So, Philip K is pretty much the literary boss as far as I am concerned. In so many ways he poisoned the well, forcing the rest of us to have to make do drawing our muse-water from other less impressive wells. This hasn't stopped people from trying to drink from the well he frequented, but we see the stains at their lips and the wet coughing that belies the weakening beneath the surface, though still soft, has begun to interfere with the smooth delivery of
the message. The message in this case revolved predominantly around paranoia, fear, death, war, morality, the divine and the boundaries of self. PKD excelled, because he wrote about things that were true for him.
His relationship with the human machine, with all its whirring parts, dark haired girls and representative governments, was predominantly based on the extreme opposite of trust. Not that his approach called for revolution, but came closer to the approach that one might have toward gravity if one were to live their entire life in some kind of floating castle. You would take precautions, and perhaps only spend as little time standing right on the edge as was required. This relationship caused Dick a number of problems involving both copyright registration and taxation throughout his life. Due in no small part to this seemingly abysmal aptitude for submitting correctly completed forms to the government a handful of his early short stories and novelettes are now in the public domain.
There are a couple of lists floating about that range from
eleven or
so stories to
nearly thirty. From what I can make out, there are definitely about twenty. Just less than. These free stories mostly come from his first three years of publication ('52, '53 and '54), but some include stories from right up until 1957. For the most part these stories are obscur early works that never really gained much recognition, but
"Second Variety",
"Adjustment Team" and
"The Golden Man" are amongst them, which were adapted into
Screamers,
The Adjustment Bureau and
Next, respectively. None of these were particularly watchable films (with the disputable exception of
Screamers), but the source material is in each case a far better exploration and realisation of the concepts presented.
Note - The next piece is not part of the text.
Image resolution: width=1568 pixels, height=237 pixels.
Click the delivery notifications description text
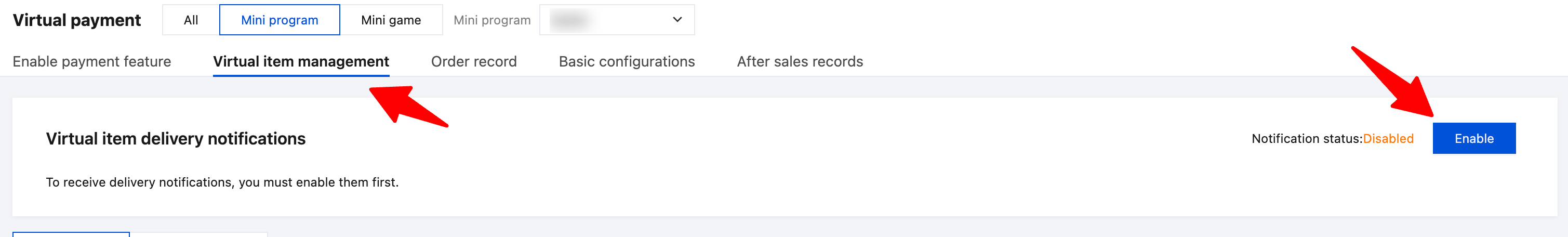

More importantly the list of free Dicks also includes
"Beyond Lies the Wub",
"The Skull" and
"Piper in the Woods", which are far better examples of both his early work and of early salvos into the concepts he would go full scale on later in his career.
If you teach English or creative writing and you want to talk to your class about points of view and perspective, you need "Beyond Lies the Wub" in your life. If you want to behold the first ever published story of a giant of a genre, you need "Beyond Lies the Wub" in your life. It is a clean and elegant short story that is structured like a joke.
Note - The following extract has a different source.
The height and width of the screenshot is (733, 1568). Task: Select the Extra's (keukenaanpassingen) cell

"Piper in the Woods" is a pleasant mix of 1950s science fiction and European mythology that you might catch yourself thinking about whenever you wish you could just go outside for little while and sit on the grass.
"The Skull" is Philip K Dick's earliest story about religion (particularly Christianity) and self-determinism vs pre-determinism. This early on we see him start to take steps into the territory that would later yield all his religion-in-a-box themes during the sixties and seventies and finally become the
VALIS trilogy. While those specific elements aren't present in "The Skull", it still represents an approach to the topic that would allow him to write the way he did.
If you are at all interested in the man behind the stories behind
Blade Runner and
Total Recall, some of his stories can be found in a number of formats on
Project Gutenberg,
Wikisource and strewn about the interwebs.
For 10 points:
What is the most common name given to Dick's religion-in-a-box?